Customize a speech model in the website

Article
03/22/2024

Important

Due to the Azure Media Services retirement announcement, Azure AI Video Indexer announces Azure AI Video Indexer features adjustments. See Changes related to Azure Media Service (AMS) retirement to understand what this means for your Azure AI Video Indexer account. See the Preparing for AMS retirement: VI update and migration guide.

Note

Speech model customization, including pronunciation training, is only supported in Video Indexer Azure trial accounts and Resource Manager accounts. It is not supported in classic accounts. For guidance on how to update your account type at no cost, see the Update your Azure AI Video Indexer account. For guidance on using the custom language experience, see Customize a Language model.

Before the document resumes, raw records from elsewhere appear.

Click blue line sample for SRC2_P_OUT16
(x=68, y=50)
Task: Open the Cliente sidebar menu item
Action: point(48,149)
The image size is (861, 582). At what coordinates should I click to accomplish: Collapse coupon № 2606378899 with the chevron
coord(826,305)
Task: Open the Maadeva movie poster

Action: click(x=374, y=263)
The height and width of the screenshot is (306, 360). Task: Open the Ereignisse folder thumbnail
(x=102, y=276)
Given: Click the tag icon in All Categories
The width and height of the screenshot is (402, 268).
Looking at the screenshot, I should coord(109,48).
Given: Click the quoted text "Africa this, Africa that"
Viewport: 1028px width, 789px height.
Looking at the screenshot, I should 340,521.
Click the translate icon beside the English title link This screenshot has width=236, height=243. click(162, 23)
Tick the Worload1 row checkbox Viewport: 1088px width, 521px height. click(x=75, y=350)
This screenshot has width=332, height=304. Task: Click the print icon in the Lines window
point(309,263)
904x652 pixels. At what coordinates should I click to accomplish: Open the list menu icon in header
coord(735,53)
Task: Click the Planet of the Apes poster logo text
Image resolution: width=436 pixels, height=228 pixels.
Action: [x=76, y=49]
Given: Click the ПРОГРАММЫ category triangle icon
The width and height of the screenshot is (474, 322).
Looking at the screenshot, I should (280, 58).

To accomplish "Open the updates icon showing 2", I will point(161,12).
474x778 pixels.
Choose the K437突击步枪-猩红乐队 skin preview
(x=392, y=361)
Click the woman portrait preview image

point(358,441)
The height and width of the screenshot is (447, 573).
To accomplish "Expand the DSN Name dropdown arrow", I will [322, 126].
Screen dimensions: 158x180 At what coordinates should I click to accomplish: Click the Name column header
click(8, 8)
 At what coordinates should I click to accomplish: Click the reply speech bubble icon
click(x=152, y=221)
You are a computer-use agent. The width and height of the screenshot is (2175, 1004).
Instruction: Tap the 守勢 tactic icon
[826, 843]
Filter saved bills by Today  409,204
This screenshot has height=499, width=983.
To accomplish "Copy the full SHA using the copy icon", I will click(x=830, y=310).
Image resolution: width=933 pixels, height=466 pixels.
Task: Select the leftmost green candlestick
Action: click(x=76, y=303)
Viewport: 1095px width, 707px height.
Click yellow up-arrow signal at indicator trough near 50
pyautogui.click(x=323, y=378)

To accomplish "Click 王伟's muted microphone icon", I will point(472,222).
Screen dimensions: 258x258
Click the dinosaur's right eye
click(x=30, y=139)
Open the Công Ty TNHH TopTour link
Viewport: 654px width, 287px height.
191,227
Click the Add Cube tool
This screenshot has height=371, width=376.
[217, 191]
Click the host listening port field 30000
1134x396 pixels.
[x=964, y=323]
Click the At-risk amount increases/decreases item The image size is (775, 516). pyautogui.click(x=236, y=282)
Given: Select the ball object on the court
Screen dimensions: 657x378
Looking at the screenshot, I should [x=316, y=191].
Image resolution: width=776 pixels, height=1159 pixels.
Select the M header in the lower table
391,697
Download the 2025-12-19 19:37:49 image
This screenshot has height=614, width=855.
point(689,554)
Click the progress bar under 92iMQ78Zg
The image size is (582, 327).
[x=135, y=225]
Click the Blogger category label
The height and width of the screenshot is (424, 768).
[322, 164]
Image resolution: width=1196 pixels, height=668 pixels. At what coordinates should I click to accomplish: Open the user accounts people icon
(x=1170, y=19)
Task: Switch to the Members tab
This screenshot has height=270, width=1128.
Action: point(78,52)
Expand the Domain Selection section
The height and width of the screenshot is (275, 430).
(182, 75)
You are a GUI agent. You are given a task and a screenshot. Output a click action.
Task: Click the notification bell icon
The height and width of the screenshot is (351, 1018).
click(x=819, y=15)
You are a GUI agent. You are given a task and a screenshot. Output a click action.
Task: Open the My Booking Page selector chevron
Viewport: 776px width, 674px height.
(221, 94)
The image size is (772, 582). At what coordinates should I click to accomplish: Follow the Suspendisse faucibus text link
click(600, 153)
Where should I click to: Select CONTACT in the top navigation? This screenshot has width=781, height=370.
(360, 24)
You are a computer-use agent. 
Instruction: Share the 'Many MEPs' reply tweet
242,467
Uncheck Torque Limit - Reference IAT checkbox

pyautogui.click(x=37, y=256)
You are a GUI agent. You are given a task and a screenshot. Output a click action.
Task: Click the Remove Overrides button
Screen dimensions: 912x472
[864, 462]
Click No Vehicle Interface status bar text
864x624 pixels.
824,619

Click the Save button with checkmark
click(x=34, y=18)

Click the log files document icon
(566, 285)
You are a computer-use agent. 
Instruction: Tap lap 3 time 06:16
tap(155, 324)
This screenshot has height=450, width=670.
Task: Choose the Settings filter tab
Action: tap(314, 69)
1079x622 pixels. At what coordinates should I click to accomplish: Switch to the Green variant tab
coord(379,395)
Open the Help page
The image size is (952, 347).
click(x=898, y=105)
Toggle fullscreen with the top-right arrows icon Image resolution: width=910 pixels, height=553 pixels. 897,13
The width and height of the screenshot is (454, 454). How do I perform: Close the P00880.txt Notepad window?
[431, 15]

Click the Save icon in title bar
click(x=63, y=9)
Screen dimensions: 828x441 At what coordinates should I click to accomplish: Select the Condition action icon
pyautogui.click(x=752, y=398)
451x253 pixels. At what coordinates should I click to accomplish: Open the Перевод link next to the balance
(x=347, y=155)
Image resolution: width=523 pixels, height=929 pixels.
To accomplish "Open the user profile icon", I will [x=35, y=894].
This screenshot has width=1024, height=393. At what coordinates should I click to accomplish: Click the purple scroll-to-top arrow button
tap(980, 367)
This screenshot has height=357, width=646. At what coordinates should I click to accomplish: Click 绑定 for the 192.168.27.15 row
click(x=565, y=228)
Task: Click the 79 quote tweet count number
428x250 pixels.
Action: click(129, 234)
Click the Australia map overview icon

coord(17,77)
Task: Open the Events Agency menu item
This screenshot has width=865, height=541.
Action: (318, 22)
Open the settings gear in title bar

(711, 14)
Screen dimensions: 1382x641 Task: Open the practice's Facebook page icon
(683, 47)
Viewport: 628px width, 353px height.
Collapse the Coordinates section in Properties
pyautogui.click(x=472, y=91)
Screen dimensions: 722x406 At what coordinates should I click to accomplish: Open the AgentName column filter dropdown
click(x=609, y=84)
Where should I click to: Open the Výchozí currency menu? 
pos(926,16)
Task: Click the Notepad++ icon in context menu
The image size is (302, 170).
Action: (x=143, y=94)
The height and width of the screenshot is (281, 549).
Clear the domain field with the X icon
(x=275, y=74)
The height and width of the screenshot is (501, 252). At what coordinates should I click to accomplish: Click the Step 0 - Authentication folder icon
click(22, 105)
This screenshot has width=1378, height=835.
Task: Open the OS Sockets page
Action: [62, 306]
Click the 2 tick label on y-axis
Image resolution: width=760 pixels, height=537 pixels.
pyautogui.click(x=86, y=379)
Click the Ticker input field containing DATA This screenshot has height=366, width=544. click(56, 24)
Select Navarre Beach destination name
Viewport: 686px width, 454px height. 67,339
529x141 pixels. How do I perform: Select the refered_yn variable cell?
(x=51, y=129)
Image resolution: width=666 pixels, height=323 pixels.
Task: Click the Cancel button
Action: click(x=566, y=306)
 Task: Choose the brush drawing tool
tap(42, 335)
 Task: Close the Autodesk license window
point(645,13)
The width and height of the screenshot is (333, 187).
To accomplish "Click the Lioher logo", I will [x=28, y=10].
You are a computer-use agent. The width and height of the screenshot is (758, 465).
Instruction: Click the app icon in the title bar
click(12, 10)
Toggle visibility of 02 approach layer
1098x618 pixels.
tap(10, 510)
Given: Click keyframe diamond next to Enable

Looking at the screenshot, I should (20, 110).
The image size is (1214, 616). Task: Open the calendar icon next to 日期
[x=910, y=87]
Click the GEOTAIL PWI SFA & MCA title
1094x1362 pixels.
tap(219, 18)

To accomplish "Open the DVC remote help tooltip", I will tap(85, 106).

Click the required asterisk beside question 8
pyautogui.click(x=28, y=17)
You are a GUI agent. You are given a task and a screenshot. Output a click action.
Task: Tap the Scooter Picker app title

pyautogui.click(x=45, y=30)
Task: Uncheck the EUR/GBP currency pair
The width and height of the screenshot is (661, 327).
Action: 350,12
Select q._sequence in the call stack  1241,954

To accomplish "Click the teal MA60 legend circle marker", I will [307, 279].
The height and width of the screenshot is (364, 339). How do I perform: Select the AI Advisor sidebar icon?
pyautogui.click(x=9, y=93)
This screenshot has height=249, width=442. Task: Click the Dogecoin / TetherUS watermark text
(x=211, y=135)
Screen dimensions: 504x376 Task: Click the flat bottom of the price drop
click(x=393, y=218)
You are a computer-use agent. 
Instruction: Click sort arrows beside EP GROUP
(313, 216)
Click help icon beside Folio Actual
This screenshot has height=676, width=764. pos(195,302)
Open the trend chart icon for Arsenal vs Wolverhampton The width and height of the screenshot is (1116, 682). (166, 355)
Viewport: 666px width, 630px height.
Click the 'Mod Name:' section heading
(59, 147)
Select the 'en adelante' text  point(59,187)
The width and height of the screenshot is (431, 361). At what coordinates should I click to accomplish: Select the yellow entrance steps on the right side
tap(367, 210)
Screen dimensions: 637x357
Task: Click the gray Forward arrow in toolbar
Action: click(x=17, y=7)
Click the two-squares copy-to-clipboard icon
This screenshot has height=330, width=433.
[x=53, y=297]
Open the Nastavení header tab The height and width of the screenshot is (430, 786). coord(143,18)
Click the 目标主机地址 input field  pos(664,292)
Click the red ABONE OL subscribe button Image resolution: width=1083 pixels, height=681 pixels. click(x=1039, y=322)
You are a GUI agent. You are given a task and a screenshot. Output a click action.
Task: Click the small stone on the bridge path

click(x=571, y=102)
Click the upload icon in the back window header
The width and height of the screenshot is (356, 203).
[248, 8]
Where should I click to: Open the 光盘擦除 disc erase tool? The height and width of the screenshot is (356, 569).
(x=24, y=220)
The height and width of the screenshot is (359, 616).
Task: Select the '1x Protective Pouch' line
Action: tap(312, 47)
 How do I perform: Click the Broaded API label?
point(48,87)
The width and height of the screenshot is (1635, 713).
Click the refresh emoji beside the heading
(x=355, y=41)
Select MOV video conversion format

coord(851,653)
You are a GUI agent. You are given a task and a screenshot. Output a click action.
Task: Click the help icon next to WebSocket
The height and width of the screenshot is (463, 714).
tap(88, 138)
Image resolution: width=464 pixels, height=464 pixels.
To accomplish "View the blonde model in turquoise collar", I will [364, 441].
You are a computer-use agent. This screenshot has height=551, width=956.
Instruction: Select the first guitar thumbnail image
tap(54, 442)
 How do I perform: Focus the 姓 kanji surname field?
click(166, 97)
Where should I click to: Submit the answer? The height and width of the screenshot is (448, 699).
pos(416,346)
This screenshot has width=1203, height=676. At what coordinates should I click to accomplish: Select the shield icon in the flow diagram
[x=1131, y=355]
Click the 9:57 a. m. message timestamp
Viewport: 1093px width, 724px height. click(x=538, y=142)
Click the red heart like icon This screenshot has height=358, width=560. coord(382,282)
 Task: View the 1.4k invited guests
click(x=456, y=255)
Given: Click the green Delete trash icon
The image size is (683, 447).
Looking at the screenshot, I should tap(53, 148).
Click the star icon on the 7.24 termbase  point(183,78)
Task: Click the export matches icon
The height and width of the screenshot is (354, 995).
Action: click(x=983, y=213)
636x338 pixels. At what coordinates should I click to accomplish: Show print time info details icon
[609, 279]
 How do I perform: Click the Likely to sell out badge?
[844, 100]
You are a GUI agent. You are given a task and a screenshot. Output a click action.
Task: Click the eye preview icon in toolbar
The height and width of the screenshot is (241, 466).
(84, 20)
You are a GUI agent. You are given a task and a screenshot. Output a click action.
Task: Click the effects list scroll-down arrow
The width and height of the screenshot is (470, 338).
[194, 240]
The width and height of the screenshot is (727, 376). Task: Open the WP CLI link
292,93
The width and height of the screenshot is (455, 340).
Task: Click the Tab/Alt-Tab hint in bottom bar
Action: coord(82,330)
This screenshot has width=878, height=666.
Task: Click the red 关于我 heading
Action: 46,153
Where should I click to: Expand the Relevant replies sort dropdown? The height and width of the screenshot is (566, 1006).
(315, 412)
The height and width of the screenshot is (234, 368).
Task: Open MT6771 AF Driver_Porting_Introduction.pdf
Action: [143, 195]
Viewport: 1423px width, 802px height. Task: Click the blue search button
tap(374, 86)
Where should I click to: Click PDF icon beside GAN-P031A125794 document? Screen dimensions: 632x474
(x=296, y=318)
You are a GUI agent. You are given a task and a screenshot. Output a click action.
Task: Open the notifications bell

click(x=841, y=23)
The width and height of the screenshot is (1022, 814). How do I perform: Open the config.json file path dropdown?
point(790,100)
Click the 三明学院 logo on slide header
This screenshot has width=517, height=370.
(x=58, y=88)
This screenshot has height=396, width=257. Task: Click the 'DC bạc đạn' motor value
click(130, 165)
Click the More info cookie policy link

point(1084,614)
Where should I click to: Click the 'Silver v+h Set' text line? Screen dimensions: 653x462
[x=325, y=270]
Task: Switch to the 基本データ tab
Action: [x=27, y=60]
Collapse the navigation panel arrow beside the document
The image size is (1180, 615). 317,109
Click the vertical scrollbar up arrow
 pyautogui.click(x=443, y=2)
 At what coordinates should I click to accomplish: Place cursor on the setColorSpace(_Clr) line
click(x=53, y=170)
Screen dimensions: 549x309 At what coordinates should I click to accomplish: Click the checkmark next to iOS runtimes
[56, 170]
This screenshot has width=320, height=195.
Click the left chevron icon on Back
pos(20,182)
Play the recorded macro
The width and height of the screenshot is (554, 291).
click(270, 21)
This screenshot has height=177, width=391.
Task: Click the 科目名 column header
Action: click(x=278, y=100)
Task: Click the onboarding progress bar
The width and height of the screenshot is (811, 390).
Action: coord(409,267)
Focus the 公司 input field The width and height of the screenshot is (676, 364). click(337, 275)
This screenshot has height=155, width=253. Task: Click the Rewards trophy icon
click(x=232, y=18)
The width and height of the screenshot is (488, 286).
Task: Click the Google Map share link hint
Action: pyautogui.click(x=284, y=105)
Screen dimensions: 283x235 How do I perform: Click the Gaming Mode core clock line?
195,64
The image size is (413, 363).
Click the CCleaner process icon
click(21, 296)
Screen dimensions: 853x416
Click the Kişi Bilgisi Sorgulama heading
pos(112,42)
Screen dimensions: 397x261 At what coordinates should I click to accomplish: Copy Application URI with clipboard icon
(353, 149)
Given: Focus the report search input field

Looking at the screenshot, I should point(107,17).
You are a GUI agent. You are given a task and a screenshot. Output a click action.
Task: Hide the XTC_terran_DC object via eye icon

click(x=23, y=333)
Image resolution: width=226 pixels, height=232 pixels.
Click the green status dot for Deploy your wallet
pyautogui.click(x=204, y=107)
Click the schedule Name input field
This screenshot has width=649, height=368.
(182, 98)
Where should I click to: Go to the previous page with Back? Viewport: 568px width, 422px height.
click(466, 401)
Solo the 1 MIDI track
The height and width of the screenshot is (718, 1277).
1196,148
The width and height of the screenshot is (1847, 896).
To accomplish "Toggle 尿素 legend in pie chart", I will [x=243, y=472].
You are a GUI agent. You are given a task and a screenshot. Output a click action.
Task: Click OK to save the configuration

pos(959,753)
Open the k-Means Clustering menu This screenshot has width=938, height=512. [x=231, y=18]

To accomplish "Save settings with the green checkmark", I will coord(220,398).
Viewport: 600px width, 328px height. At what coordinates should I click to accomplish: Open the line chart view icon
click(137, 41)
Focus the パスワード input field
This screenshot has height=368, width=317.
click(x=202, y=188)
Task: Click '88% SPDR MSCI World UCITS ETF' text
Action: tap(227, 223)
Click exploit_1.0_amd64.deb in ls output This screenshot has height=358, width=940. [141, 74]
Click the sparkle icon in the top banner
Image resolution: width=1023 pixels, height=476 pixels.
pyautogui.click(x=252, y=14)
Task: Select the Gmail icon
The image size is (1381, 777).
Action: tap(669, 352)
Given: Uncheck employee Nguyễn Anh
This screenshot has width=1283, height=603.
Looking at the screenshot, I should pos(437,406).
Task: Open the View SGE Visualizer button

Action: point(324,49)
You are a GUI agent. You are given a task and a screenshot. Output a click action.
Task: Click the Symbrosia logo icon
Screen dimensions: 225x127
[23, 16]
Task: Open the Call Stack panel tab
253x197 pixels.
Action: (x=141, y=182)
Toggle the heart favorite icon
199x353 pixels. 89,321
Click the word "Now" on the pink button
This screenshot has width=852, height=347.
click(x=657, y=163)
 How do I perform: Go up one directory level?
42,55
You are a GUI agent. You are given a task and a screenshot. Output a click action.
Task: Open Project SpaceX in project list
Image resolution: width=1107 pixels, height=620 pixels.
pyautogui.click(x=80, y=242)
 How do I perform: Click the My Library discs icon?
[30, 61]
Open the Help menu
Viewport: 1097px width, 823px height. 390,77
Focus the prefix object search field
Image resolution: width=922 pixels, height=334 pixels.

Azure AI Video Indexer lets you create custom speech models to customize speech recognition by uploading datasets that are used to create a speech model. This article goes through the steps to do so through the Video Indexer website. You can also use the API, as described in Customize speech model using API.

For a detailed overview and best practices for custom speech models, see Customize a speech model with Azure AI Video Indexer.

Create a dataset

As all custom models must contain a dataset, we'll start with the process of how to create and manage datasets.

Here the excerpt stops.